Figure 3. Infectivity assay of virus particles produced following RNA transfection of cells.

Panel A, detection of HCV replication by NS5A immunofluorescence assays (IFA) following infection of naïve cells (see Materials and Methods). Huh 7.5 cells were infected with the supernatant collected at 15 days after transfection with JFH-GND, JFH-wt, JFH-ΔV3, and JFH-ΔV3-Rluc RNA. Panel B, Production of infectious HCV particles in cell culture supernatants following transfection with viral RNA (see Materials and Methods). The viral titer is expressed as focus-forming units per ml of supernatant (ffu/ml) as determined by the average number of NS5A-positive foci detected by immunofluorescence for NS5A. Assays were done in triplicate in 96-well plates and performed two times. The data are presented as mean ± standard deviation (n=6).

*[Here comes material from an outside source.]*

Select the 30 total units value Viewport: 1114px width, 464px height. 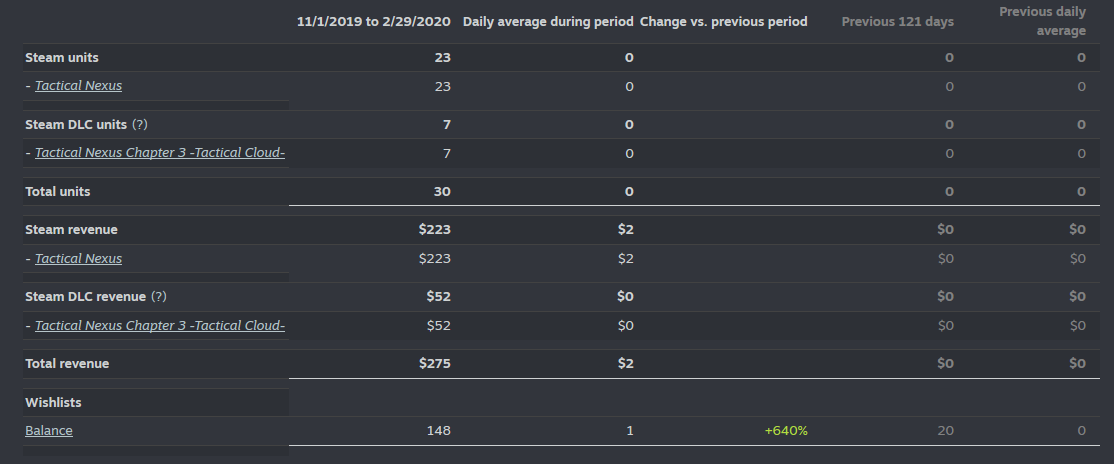click(x=442, y=191)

Panel C, Detection of HCV virion RNA in the culture medium by RT-PCR spanning the NS5A V3 region (see Materials and Methods). The DNA products were analyzed by 1% agarose gel electrophoresis. Experiments were performed three times and a representative experiment is shown. Panel D, Renilla luciferase activity was measured in the Huh 7.5 cells following infection with the JFH-ΔV3-Rluc virus at a multiplicity of infection (moi) of 0.1 (see Materials and Methods). Assays were done in triplicate three times and the data are shown as mean ± standard deviation (n=9).